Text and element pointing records
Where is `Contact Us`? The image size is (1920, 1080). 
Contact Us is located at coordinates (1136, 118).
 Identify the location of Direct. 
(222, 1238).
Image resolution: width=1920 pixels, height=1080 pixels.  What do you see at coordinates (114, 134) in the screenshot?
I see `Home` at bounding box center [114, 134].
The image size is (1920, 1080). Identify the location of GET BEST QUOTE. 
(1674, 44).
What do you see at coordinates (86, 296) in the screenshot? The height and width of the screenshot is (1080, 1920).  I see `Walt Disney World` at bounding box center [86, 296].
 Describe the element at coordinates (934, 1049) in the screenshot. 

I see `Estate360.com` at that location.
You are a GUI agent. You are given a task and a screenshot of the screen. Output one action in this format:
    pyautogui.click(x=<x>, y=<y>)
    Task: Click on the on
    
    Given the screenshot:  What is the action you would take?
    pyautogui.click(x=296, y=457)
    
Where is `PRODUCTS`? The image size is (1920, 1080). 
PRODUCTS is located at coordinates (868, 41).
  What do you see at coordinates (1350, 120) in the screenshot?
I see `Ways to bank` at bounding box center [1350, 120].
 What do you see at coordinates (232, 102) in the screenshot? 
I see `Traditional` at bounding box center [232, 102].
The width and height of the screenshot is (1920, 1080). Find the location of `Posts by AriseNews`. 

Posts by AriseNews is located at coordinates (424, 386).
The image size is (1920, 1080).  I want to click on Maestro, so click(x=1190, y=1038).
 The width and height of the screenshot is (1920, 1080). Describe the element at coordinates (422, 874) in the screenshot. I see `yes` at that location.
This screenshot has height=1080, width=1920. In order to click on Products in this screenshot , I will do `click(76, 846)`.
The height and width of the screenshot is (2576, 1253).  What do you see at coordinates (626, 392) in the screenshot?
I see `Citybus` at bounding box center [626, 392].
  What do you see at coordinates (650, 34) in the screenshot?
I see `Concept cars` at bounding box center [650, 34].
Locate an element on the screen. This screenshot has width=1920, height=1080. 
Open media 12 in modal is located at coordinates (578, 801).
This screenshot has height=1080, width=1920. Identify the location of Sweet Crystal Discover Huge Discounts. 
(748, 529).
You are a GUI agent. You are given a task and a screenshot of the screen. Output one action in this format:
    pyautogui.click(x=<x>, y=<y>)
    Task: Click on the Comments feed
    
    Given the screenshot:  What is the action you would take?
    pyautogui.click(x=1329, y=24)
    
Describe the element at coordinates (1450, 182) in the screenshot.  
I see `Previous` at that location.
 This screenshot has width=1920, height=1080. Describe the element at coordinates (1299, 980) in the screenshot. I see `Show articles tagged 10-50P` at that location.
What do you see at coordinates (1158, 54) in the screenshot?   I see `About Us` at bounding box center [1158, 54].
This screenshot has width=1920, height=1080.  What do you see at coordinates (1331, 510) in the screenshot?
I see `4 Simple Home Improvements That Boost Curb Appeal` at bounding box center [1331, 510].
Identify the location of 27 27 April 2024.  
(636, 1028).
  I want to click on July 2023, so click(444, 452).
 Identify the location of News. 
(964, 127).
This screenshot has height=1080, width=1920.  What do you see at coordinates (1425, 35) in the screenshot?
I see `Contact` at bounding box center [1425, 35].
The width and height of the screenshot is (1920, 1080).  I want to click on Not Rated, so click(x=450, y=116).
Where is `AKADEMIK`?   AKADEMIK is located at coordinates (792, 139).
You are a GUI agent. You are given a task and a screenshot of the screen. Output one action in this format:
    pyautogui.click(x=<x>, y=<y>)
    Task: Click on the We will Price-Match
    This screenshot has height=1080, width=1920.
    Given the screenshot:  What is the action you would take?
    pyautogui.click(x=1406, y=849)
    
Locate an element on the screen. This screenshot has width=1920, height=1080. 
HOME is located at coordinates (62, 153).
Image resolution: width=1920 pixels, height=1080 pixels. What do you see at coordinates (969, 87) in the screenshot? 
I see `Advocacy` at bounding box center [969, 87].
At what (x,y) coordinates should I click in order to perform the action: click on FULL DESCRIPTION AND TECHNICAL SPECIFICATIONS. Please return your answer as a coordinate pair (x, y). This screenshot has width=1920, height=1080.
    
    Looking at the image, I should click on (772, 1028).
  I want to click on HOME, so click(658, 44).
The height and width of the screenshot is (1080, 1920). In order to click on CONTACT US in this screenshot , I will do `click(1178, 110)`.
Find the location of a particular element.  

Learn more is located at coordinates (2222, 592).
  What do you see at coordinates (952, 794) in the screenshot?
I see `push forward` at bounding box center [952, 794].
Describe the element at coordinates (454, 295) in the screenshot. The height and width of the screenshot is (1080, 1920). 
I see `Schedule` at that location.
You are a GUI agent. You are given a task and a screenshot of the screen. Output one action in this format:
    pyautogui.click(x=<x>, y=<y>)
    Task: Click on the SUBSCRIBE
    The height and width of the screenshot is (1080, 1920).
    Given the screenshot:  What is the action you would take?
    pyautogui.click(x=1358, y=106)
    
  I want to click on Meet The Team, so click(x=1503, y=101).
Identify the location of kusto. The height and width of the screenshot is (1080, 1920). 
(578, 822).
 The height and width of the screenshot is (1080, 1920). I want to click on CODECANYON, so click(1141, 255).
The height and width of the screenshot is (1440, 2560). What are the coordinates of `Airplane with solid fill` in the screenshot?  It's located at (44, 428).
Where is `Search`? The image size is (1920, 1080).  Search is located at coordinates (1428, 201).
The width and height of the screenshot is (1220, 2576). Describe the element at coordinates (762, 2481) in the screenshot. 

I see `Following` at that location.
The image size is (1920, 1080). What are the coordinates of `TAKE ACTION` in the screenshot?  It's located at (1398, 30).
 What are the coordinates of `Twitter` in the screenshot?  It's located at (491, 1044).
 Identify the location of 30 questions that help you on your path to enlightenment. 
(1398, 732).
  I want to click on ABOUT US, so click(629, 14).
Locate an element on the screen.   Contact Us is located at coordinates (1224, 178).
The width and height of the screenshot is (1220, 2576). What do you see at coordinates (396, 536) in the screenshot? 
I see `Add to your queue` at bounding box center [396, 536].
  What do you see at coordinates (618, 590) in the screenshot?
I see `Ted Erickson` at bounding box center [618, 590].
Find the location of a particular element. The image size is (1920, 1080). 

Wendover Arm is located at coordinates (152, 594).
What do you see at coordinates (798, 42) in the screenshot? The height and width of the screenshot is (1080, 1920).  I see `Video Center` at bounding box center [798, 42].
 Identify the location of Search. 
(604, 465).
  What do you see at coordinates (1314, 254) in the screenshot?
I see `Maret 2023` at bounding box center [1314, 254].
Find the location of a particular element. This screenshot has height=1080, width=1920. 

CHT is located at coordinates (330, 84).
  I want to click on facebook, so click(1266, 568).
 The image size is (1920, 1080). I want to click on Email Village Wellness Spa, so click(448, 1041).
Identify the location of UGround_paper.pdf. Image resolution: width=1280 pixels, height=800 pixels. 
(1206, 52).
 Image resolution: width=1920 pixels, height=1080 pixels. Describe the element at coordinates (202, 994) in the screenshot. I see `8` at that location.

Directions for this task
Express the lines from the one containing "What do you see at coordinates (952, 794)" through the one containing "I want to click on Meet" as a Markdown table with the columns Row and Line. Number each row and leave out blank lines.

Answer
| Row | Line |
|---|---|
| 1 |   What do you see at coordinates (952, 794) in the screenshot? |
| 2 | I see `push forward` at bounding box center [952, 794]. |
| 3 | Describe the element at coordinates (454, 295) in the screenshot. The height and width of the screenshot is (1080, 1920).  |
| 4 | I see `Schedule` at that location. |
| 5 | You are a GUI agent. You are given a task and a screenshot of the screen. Output one action in this format: |
| 6 |     pyautogui.click(x=<x>, y=<y>) |
| 7 |     Task: Click on the SUBSCRIBE |
| 8 |     The height and width of the screenshot is (1080, 1920). |
| 9 |     Given the screenshot:  What is the action you would take? |
| 10 |     pyautogui.click(x=1358, y=106) |
| 11 |   I want to click on Meet The Team, so click(x=1503, y=101). |